#### STATED GOAL 1:
Read the guide on assessing immigration issues in criminal cases and decide whether each statement agrees with it: (a) Lawful permanent residents can be removed from the U.S. (b) Every non-resident alien has a U.S. visa affixed to their passport. (c) A criminal conviction can carry immigration consequences for a U.S. citizen. Answer each with yes or no and quote the words that decide it.
#### STATED GOAL 2:
According to the immigration guide for criminal defense attorneys, what should a lawful permanent resident have as evidence of that status?
#### STATED GOAL 3:
Proceed with the guide on assessing immigration issues in criminal cases, picking up after its last sentence.

Criminal Defense Attorney's Guide for Assessing Potential Immigration Issues
In Padilla v Kentucky, the U.S. Supreme Court held that it is ineffective assistance of counsel under the 6th Amendment of the U.S. constitution if a criminal defense attorney does not advise a client of the potential adverse immigration consequences associated with a criminal conviction. This article gives generally guidance to criminal defense attorneys on assessing potential immigration issues in criminal cases.
Step 1: Determine the Client's Immigration Status
U.S. Citizen—This includes persons who acquired U.S. citizenship at birth or those who are naturalized U.S. citizens. There are no potential immigration consequences for U.S. citizens. If the client was not born in the U.S. it is wise to ask the client additional questions to ensure they are in fact citizens. Some FN's do not understand the difference between residency and citizenship. Additionally (and this is especially true with older Canadians), some foreign mistakenly believe they are citizens.
Lawful Permanent Resident—Sometimes referred to as resident aliens, LPR's are foreign nationals who have been granted permission to live and work in the U.S. indefinitely. LPR's are subject to deportation and removal from the U.S. Criminal convictions can have dire consequences for an LPR. Even if the crime is not one that may result in the LPR's removal, a criminal conviction can cause problems in the future if a LPR applies for naturalization. LPR's should have a LPR card evidencing their status.
Non-Resident Aliens—This includes several classes of FN's who enter the U.S. on non-immigrant visas such as students, visitors, temporary workers and many others. All non-residnet aliens are subject to deportation and removal for conviction of certain criminal offenses and must be counseled accordingly. Most non-resident aliens will have a U.S. visa affixed to their passport but some will not.

#### ITEMS:
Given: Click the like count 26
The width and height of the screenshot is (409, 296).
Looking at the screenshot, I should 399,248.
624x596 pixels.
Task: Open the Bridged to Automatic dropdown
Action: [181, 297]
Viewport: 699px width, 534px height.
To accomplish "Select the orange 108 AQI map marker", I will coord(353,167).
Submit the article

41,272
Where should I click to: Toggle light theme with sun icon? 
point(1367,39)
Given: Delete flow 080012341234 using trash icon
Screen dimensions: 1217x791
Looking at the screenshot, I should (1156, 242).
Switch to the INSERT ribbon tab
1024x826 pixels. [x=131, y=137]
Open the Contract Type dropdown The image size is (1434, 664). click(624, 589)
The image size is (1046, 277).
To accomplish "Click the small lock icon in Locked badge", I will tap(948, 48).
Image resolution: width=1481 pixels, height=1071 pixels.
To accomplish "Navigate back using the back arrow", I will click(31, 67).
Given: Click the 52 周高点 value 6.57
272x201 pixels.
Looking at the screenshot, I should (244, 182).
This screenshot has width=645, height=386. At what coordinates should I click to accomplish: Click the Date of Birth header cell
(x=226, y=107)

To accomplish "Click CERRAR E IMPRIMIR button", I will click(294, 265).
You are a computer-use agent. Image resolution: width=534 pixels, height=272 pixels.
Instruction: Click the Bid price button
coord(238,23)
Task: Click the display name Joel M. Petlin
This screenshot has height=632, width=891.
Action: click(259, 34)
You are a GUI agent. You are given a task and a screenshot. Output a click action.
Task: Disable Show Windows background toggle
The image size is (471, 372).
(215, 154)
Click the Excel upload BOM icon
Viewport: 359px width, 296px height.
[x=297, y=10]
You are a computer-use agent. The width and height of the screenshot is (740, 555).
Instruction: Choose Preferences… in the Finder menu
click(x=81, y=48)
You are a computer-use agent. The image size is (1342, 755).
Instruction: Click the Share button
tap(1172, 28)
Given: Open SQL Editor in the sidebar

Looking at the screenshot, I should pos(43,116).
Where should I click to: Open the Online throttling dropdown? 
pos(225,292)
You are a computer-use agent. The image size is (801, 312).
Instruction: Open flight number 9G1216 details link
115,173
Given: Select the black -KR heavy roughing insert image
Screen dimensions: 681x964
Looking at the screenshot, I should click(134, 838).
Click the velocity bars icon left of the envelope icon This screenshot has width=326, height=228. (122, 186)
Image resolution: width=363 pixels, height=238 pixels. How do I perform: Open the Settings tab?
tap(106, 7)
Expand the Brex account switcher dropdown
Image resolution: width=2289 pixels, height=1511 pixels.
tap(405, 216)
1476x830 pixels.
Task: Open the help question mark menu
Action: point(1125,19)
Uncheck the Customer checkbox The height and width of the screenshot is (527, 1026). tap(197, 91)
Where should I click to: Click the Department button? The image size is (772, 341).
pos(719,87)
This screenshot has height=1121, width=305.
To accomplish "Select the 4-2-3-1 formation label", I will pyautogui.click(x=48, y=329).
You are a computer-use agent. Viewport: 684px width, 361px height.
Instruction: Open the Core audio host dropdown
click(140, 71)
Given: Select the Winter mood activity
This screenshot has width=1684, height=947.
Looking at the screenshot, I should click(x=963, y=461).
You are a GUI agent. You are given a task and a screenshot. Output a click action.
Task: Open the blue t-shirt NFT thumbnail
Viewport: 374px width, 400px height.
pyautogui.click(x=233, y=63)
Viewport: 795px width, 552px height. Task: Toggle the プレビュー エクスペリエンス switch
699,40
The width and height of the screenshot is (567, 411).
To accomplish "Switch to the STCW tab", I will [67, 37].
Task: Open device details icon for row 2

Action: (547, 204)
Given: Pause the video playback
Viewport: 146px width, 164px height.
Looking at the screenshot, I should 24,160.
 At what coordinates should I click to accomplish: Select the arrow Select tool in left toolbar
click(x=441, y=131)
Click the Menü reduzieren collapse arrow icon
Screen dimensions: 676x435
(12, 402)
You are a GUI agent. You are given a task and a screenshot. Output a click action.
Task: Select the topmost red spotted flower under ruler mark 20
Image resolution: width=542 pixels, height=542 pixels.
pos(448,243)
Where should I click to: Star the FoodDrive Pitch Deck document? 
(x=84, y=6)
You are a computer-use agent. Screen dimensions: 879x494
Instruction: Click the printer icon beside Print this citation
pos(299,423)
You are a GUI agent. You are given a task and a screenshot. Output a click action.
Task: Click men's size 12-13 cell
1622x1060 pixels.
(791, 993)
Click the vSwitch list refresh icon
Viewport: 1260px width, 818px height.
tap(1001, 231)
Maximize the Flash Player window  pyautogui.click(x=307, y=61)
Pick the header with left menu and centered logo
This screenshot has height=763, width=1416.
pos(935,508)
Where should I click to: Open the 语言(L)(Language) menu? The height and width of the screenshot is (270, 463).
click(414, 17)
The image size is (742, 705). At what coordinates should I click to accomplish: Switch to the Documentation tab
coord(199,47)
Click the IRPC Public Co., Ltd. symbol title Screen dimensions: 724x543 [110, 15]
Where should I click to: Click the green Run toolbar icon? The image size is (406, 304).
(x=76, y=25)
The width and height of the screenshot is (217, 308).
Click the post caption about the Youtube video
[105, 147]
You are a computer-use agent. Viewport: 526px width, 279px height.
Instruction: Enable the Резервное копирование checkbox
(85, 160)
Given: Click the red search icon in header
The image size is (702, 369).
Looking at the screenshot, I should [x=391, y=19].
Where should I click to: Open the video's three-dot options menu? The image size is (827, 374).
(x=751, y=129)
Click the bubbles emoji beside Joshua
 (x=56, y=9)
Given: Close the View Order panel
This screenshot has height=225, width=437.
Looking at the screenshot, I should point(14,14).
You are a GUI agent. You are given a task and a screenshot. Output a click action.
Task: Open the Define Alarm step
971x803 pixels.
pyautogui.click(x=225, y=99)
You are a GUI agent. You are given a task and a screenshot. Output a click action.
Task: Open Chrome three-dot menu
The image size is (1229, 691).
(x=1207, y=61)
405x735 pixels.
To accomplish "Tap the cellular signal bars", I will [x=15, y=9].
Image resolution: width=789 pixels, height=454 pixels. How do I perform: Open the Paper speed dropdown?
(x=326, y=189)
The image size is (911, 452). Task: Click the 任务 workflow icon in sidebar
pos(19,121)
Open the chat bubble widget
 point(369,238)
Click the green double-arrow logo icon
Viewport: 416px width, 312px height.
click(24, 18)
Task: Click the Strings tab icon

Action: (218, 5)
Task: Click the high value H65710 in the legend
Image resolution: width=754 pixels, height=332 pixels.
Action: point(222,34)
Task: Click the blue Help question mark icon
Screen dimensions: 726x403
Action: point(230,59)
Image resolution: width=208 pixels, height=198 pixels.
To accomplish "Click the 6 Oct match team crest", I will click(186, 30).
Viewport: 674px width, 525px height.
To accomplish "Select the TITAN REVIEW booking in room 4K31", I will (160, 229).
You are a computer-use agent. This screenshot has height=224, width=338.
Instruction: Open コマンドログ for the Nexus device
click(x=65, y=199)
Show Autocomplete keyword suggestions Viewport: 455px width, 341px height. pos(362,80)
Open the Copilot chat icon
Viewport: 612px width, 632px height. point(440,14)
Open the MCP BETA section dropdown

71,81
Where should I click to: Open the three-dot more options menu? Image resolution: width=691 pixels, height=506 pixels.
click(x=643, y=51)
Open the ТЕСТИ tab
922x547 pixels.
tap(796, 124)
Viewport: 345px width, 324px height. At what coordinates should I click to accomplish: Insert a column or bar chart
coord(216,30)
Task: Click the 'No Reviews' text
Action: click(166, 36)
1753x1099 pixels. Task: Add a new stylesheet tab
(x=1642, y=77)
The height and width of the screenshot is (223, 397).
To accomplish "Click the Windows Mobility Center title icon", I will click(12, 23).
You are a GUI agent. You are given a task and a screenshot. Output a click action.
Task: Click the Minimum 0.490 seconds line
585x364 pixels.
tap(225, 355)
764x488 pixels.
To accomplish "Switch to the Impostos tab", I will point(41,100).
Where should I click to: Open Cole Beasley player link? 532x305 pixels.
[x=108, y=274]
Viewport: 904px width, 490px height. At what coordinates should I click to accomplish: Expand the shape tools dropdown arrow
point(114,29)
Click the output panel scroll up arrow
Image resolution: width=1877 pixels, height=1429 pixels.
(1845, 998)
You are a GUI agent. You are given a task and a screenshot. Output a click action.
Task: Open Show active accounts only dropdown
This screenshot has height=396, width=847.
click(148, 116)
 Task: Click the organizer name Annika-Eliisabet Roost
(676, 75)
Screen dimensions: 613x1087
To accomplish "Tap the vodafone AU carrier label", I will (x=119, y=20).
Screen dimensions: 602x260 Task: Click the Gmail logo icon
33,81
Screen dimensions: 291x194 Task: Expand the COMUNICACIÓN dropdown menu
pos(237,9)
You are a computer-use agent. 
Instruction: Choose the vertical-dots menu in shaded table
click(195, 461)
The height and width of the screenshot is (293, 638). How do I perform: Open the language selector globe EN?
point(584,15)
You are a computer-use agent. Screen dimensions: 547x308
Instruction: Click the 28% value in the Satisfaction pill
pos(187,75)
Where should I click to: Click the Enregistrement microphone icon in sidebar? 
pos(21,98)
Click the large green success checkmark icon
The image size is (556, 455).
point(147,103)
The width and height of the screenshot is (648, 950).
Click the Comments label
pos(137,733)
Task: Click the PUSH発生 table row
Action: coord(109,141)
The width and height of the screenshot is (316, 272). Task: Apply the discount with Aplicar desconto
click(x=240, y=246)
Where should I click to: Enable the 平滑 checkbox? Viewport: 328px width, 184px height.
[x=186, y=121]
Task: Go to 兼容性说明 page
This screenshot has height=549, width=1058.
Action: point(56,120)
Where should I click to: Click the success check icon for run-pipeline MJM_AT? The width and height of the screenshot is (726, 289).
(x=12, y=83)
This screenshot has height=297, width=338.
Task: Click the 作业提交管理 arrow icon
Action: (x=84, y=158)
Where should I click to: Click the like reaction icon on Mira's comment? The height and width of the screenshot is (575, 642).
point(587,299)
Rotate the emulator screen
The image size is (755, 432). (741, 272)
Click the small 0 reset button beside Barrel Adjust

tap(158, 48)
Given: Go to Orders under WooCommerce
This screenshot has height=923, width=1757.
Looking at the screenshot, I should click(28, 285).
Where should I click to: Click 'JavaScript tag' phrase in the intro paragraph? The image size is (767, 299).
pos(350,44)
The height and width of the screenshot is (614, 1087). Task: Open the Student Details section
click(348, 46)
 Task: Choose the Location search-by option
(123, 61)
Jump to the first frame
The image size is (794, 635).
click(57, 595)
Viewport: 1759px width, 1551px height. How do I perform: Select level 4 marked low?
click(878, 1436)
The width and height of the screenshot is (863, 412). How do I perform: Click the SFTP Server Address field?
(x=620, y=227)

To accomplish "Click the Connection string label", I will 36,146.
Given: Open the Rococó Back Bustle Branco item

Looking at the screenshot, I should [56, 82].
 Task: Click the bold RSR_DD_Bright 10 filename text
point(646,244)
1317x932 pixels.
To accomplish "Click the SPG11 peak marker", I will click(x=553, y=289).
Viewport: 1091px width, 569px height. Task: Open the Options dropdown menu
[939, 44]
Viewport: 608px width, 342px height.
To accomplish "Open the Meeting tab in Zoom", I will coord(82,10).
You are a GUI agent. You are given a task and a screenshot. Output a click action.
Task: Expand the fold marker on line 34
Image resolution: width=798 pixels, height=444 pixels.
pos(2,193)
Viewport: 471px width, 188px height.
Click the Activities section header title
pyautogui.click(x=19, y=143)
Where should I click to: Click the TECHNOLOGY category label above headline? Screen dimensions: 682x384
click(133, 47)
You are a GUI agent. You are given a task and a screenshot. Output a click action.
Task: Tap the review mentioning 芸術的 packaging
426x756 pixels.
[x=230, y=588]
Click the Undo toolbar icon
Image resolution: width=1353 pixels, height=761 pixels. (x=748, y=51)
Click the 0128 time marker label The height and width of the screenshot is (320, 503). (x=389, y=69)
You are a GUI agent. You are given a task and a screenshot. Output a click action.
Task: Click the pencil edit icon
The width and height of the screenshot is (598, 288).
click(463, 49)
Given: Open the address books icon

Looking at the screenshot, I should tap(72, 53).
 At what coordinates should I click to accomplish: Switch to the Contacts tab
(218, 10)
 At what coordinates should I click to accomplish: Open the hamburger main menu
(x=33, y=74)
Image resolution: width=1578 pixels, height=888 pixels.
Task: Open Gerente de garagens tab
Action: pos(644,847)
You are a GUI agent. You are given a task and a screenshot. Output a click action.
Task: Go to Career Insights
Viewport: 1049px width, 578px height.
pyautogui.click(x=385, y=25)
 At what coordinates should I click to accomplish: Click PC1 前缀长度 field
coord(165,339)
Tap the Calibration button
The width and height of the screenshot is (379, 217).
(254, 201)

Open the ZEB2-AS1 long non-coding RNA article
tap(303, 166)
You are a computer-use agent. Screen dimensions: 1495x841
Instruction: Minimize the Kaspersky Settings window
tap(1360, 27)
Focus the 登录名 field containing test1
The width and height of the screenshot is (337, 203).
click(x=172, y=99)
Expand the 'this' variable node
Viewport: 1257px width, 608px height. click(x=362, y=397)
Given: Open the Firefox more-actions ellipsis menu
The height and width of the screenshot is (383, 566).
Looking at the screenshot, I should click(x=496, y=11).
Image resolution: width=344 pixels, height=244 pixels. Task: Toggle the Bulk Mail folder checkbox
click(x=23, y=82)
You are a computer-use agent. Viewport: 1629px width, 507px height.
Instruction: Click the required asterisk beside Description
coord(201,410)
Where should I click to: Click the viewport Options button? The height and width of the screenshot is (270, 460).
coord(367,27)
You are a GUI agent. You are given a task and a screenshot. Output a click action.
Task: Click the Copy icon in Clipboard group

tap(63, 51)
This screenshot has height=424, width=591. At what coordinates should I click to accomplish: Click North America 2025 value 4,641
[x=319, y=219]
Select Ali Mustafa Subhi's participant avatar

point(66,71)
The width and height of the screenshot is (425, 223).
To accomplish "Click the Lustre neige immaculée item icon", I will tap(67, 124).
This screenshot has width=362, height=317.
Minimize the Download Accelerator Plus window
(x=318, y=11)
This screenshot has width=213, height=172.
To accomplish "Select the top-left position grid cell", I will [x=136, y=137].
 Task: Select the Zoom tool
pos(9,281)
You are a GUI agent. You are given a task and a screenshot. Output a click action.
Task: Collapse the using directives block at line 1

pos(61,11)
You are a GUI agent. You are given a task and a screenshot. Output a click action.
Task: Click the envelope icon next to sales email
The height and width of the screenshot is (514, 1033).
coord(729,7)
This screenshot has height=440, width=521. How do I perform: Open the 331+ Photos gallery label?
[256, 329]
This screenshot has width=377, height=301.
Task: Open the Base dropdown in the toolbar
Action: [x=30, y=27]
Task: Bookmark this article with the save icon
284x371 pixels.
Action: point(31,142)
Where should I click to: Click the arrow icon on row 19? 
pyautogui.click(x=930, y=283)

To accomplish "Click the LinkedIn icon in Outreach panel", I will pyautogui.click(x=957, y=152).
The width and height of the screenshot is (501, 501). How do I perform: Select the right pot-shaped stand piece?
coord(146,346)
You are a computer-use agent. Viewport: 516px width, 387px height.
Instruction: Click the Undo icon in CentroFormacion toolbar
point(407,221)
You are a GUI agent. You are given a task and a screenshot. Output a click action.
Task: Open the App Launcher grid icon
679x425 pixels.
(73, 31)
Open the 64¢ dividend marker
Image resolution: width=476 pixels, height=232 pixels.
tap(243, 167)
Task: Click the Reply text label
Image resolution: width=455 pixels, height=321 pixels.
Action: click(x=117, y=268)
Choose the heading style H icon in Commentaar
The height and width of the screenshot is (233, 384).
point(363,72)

#### WRITTEN RESPONSE 1:
(a) Yes: "LPR's are subject to deportation and removal from the U.S."
(b) No: "Most non-resident aliens will have a U.S. visa affixed to their passport but some will not."
(c) No: "There are no potential immigration consequences for U.S. citizens."

#### WRITTEN RESPONSE 2:
An LPR card.

#### WRITTEN RESPONSE 3:
Illegal/Unlawful Aliens—This includes FN's who entered the country illegally (entered without inspection or EWI) as well as FN's who entered lawfully but failed to return to their country when required or otherwise violated the terms of their visa. These folks have other problems but criminal convictions will adversly affect them. Unlawful aliens may also be subject to Immigration and Customs Enforcement detainers which may prevent them from being released from custody even if after any imposed jail sentence has been served.
Step 2: If the client is not a U.S. citizen, determine if the proposed plea could have adverse immigration consequences.
Controlled Substance Crimes –Always a problem
A FN who violates any law or regulation of a State or the United States relating to a controlled substance (as defined in section 102 of the Controlled Substances Act) is inadmissible.
There is no waiver available except for a single offense of simple possession of 30 grams or less of marijuana. See INA §212(h).
A conviction is not necessarily required. Applies to any FN who is “convicted of, or who admists having committed, or who admits committing acts which constitute the essential elements of” a controlled substance violation.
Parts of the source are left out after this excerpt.